- Action item
Beginning at the line with "The image size is (580, 397).", output each line to the end of the listing below exactly, please.

-------------------------

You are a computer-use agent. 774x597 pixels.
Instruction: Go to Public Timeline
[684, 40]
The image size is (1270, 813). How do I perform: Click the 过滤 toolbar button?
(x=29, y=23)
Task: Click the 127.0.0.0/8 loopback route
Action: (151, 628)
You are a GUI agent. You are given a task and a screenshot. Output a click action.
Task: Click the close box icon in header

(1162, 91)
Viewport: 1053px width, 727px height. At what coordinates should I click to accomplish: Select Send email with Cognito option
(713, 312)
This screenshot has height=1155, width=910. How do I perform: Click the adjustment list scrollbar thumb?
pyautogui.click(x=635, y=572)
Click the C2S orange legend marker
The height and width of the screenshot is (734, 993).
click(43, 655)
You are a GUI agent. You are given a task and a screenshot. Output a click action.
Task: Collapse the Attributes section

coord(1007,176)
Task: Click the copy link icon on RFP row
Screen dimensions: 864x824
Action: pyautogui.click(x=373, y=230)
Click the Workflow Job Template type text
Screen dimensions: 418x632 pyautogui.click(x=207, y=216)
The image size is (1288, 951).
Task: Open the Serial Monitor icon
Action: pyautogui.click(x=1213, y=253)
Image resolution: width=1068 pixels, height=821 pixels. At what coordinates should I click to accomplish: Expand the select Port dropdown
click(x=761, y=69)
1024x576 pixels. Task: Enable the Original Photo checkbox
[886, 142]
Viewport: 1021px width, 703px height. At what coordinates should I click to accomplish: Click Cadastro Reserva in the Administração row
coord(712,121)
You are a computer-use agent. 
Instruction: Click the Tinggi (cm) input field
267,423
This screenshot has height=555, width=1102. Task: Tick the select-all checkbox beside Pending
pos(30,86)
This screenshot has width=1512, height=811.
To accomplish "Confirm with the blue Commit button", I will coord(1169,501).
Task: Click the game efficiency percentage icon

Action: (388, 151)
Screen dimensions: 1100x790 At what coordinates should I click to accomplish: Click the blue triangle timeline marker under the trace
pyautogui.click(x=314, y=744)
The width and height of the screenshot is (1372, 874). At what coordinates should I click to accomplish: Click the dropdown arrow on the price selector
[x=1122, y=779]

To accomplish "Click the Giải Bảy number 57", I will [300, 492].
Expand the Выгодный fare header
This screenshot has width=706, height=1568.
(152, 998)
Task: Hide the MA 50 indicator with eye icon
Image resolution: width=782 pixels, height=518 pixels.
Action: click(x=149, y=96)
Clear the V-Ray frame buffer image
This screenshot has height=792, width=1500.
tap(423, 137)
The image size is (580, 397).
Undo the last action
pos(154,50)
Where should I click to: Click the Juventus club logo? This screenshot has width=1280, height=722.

-------------------------

- Written solution
The image size is (580, 397).
Undo the last action
pos(154,50)
Where should I click to: Click the Juventus club logo? This screenshot has width=1280, height=722.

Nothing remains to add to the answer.